Follow the Hematite

By analyzing several 'blueberries' in a group with its spectrometers, Opportunity could determine their composition.
Courtesy NASA / JPL.
When planetary scientists reviewed potential landing sites for the Mars Exploration Rovers, Meridiani Planum rose to the top of the list. Opportunity's future destination was known from orbital studies to be covered by hematite — a mineral often associated with water on Earth. Now, scientists have not only verified that Meridiani is covered by hematite, they are closer to determining how it got there.

When Opportunity arrived, opened its eyes, and looked around with its thermal spectrometer, "Bang! We saw hematite right away," said MER principal investigator Steven Squyres (Cornell University) yesterday at the Lunar and Planetary Science Conference in Houston, Texas. The surface appeared covered with the stuff, but there was very little inside the small crater where Opportunity came to a rest. Moreover, Squyres notes, the bounce marks left behind by Opportunity's air bags show no hematite.

Close inspection of the rover's surroundings found the region filled with countless BB-sized pebbles affectionately dubbed "blueberries" by MER team members. "These granules are astonishingly spherical," says Squyres. Various studies determined that they are concretions — minerals formed by groundwater percolating through rocks. The fact that these pebbles exist in the first place is among the leading pieces of evidence that Meridiani Planum was once soaked with water.

Several blueberries have collected inside a small depression called the berry bowl (arrowed).
Courtesy NASA / JPL.
But until now, it wasn't clear what the blueberries were made of. To find out, engineers drove Opportunity to a spot called the berry bowl, a depression in the crater's exposed rock outcrop where several blueberries have accumulated. The BBs are too small to analyze individually, so they need to be looked at in a group.

The answer: "These are hematite concretions," says Squyres. "They have hematite. Tons of it!" The team reached this conclusion after Opportunity analyzed the berry bowl with its Mossbauer Spectrometer.

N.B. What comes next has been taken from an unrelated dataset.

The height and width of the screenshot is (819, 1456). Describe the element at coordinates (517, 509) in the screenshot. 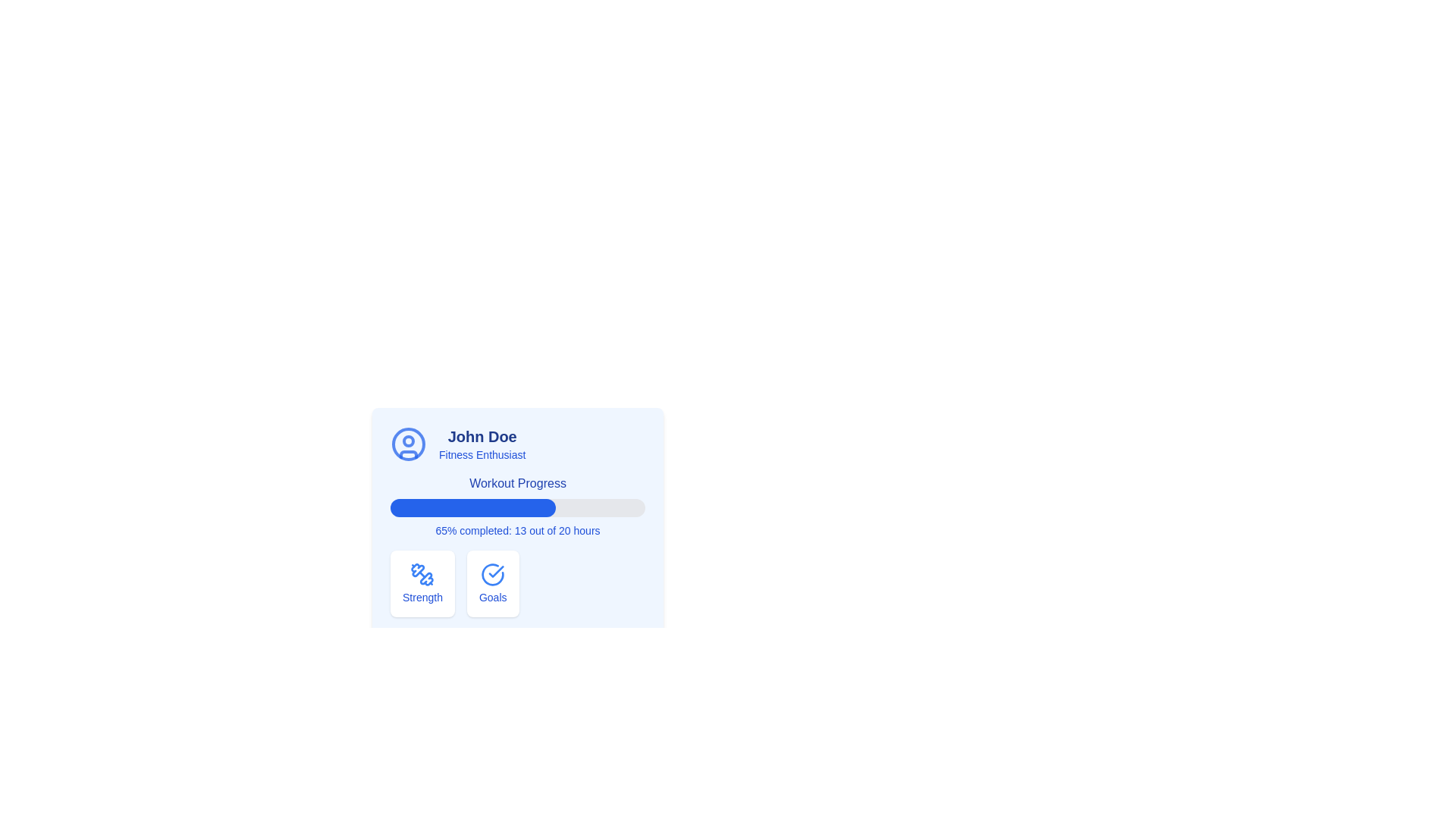

I see `the progress information on the fitness progress bar located below the 'Workout Progress' text and above the '65% completed: 13 out of 20 hours' statement` at that location.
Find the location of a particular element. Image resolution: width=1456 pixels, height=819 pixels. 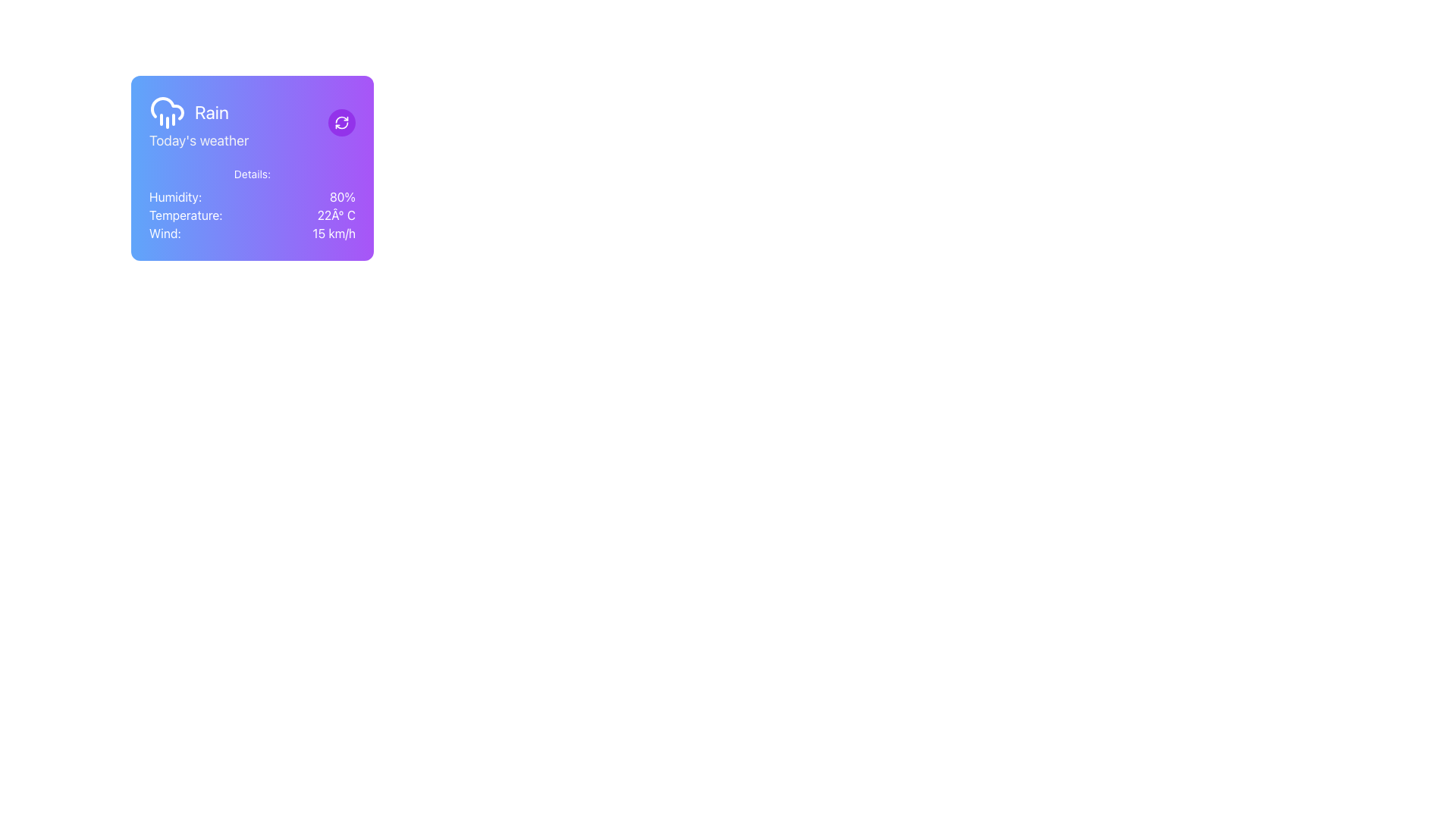

the Text Label that serves as a heading for the weather details section, positioned at the top of the vertical layout is located at coordinates (252, 174).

In light of all the other evidence, it seems clear that Meridiani Planum was an area that had ample ground water: enough to form and excrete hematite from the rocks. Opportunity was sent to Meridiani to look for this mineral.
Not only has the rover found it, scientists know how it formed and what state it is in.

So what's next? With the source of the hematite solved, Opportunity will soon exit its home crater and start rolling across the flat landscape toward Endurance Crater, 740 meters to the east. Inside Endurance, which is much larger and deeper than the rover's home crater, MER team members hope to find additional outcrops to help them better constrain the geologic history of Meridiani Planum.

This stunning look inside Bonneville Crater by Spirit's Panoramic Camera shows a disappointing dearth of geologically interesting features. Engineers are unlikely to direct the rover into the depression.
Courtesy NASA / JPL / Cornell University.
Meanwhile, on the other side of Mars, Spirit is in the process of scoping out Bonneville Crater. Unfortunately, initial inspections have been disappointing. According to science team member Ray Arvidson (Washington University in St. Louis), the rover's peek inside Bonneville has thus far failed to find any outcrops or other features that would entice the team to have Spirit venture inside.

"We will do a circuit of the rim and look at the dark soil inside," says Arvidson. But it seems likely that Spirit will soon move on toward a hill complex to the east.